Celadon to pay $42M to end criminal probe over inflated financial statements
Celadon Group, one of the country’s largest trucking companies, has agreed to pay more than $42 million in restitution to end a criminal investigation into allegations that the company misled shareholders by inflating its earnings in publicly issued financial statements.
The company announced the settlement agreement in a notice to shareholders Thursday, April 25.
The Indianapolis, Indiana-based company, which operates upwards of 5,500 trucks, faced probes by the Securities and Exchange Commission and the Department of Justice over misreported income.
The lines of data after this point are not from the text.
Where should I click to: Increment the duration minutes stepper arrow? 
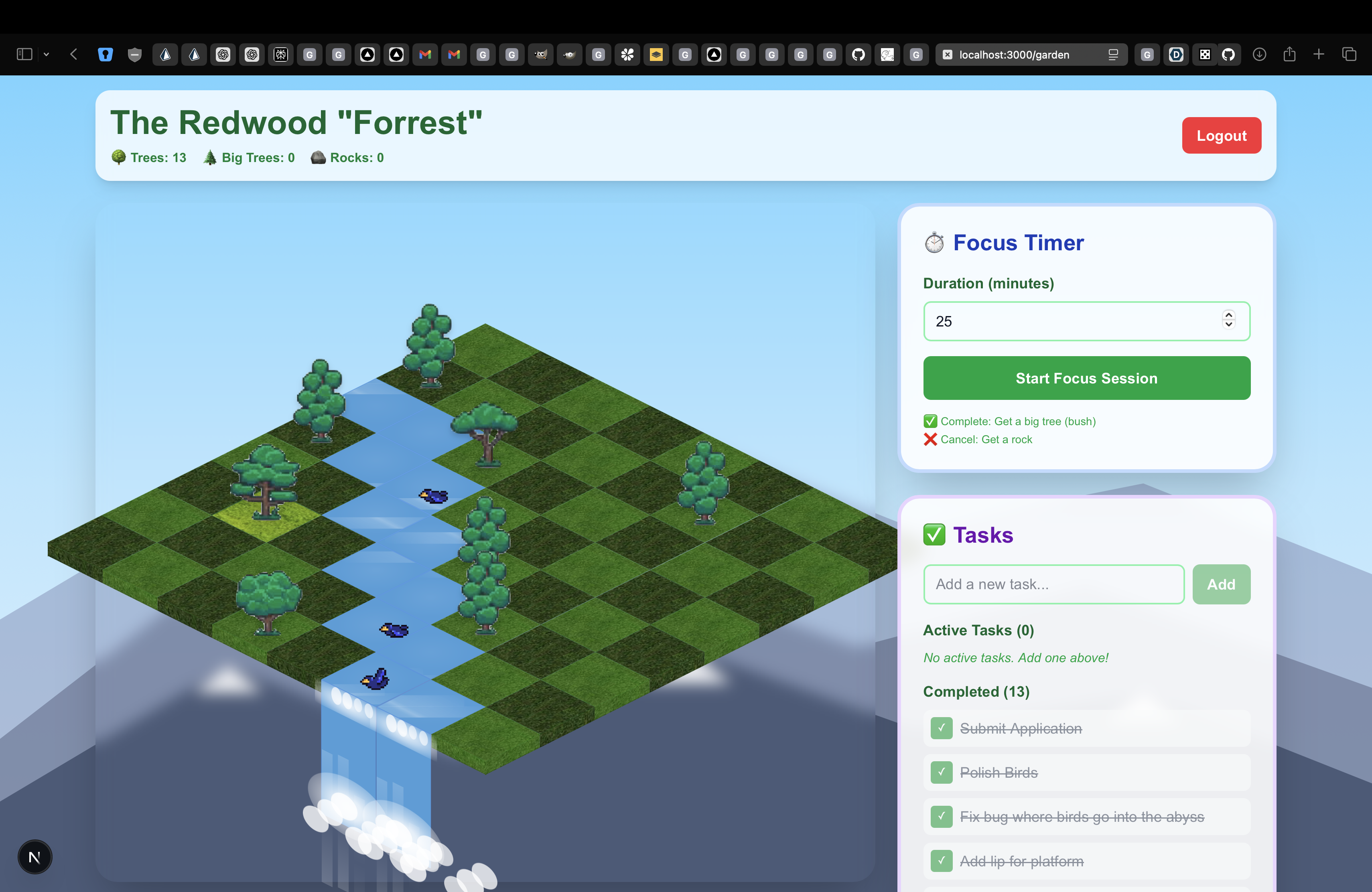coord(1228,315)
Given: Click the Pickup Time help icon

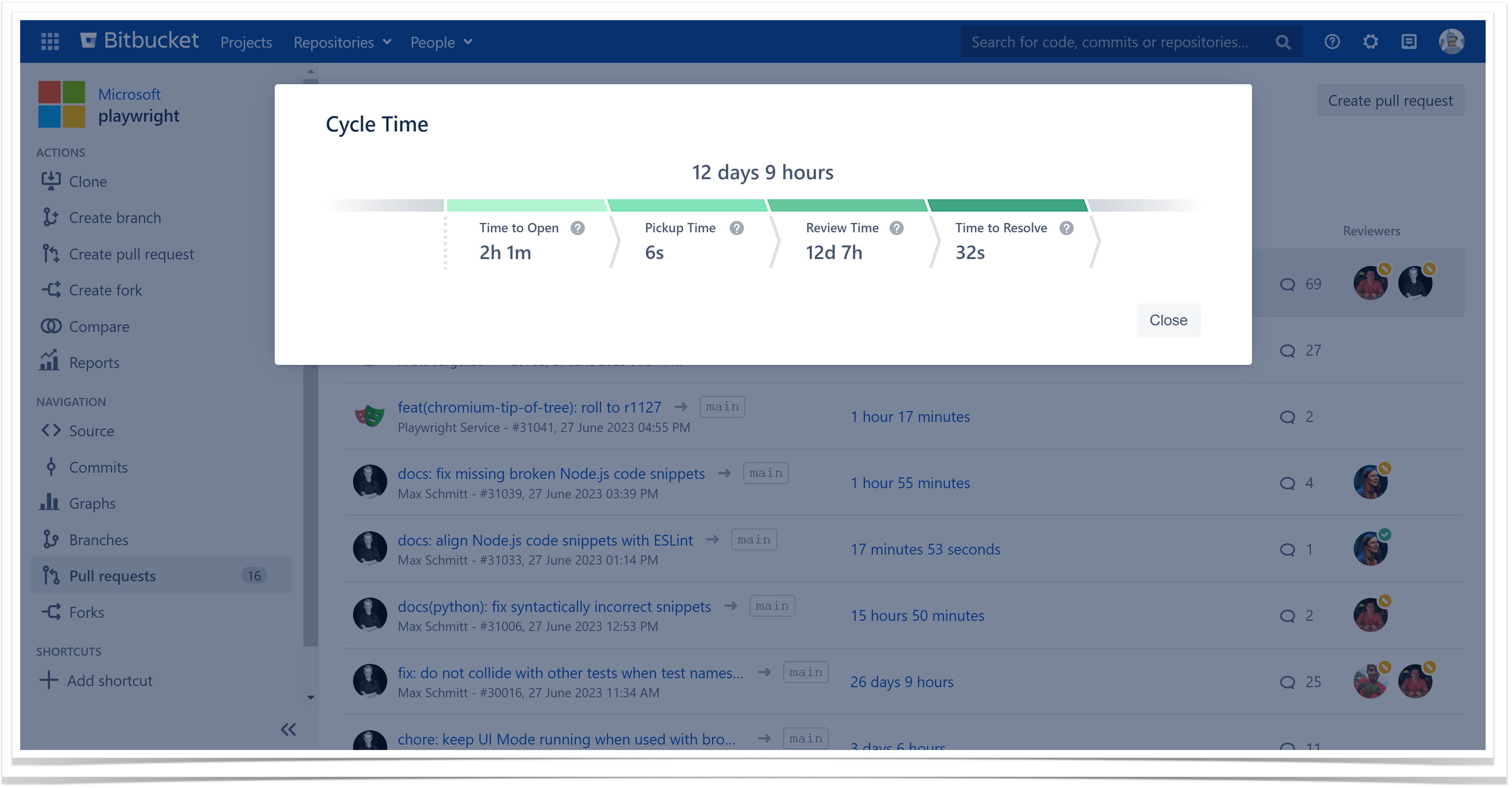Looking at the screenshot, I should [x=737, y=228].
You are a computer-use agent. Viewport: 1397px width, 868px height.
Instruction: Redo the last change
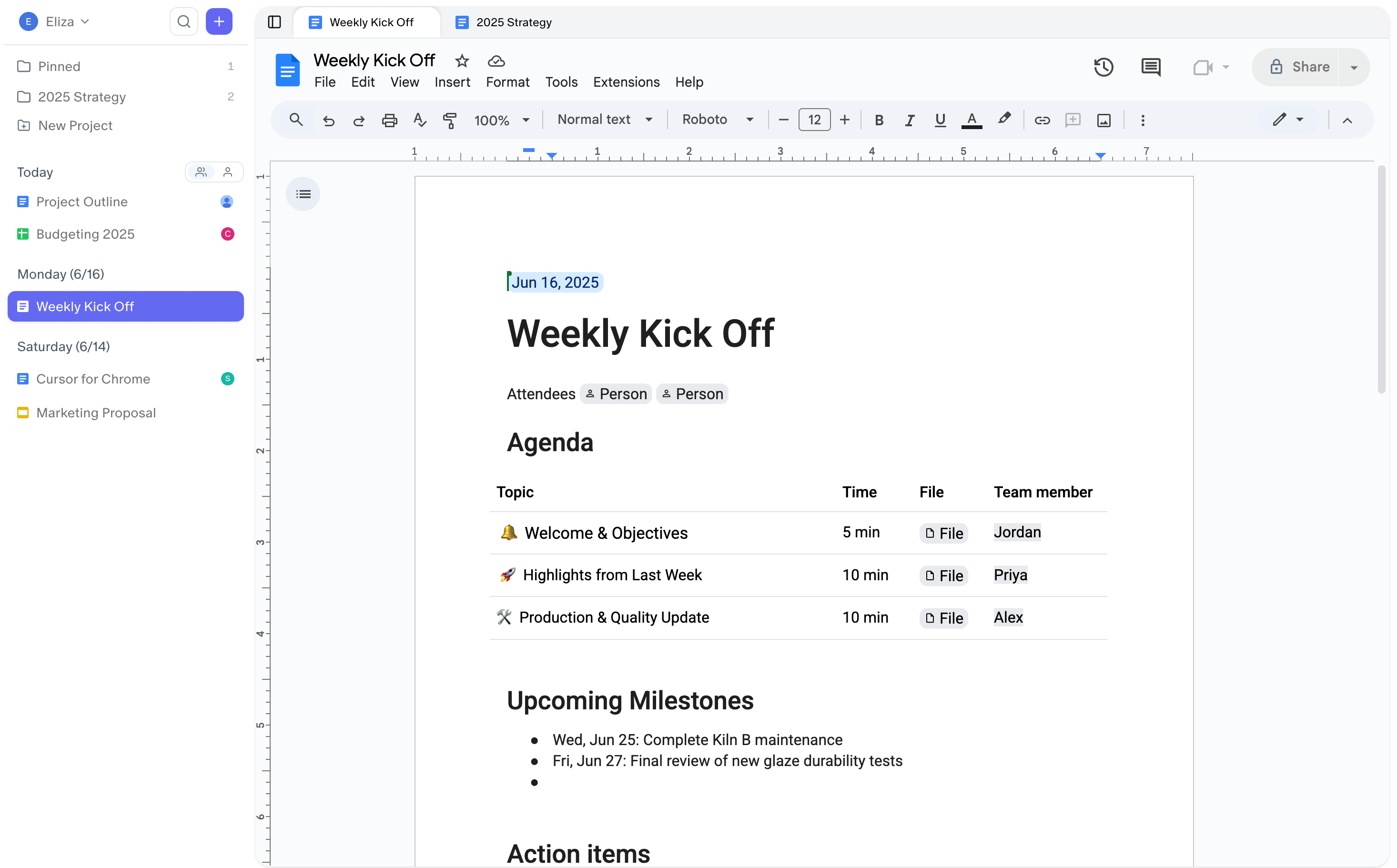coord(358,120)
Celadon issued a notice to shareholders last April saying it had over-reported income by $200-$250 million for 2014, 2015 and 2016.
The New York Stock Exchange halted trading of Celadon stock in spring of 2017 and delisted the company after Celadon failed to submit quarterly and annual filings that are required by the SEC. The company’s stock has since be re-listed and trading of Celadon shares has resumed. Shares closed at $2.30 on Thursday, April 25.
“The settlements with DOJ and SEC mark an important milestone,” says Celadon CEO Paul Svindland. “We have now settled the governmental investigations and other legal proceedings related to the events that arose under prior management. We appreciate the government’s recognition of the significant changes we have made, our ongoing commitment to legal and regulatory compliance, and our significant cooperation in the investigations. With these legal issues resolved, we will focus on continuing to strengthen our corporate controls and procedures and pursuing a long-term capital structure and the operational turnaround of our core, asset-based truckload transportation business.”
The company also entered into a $5.5 million civil settlement over the reporting errors.
The discrepancies in Celadon’s financial filings were due to the sale of used equipment by a Celadon subsidiary, Quality Companies. “Undisclosed arrangements…overstated the values of equipment traded” in those sales, Celadon said then. The sales reported by the company were actually equipment leases.
The company restructured its leadership following a $10 million loss posted in the second quarter of 2017. It also said it was restructuring its debt and ending its independent contractor program. It also discontinued the Quality Companies business unit.
An independent auditor, BKD, discovered the accounting discrepancies in early 2017, prompting Celadon to withdraw its previously filed SEC forms, leading to its de-listing on the NYSE.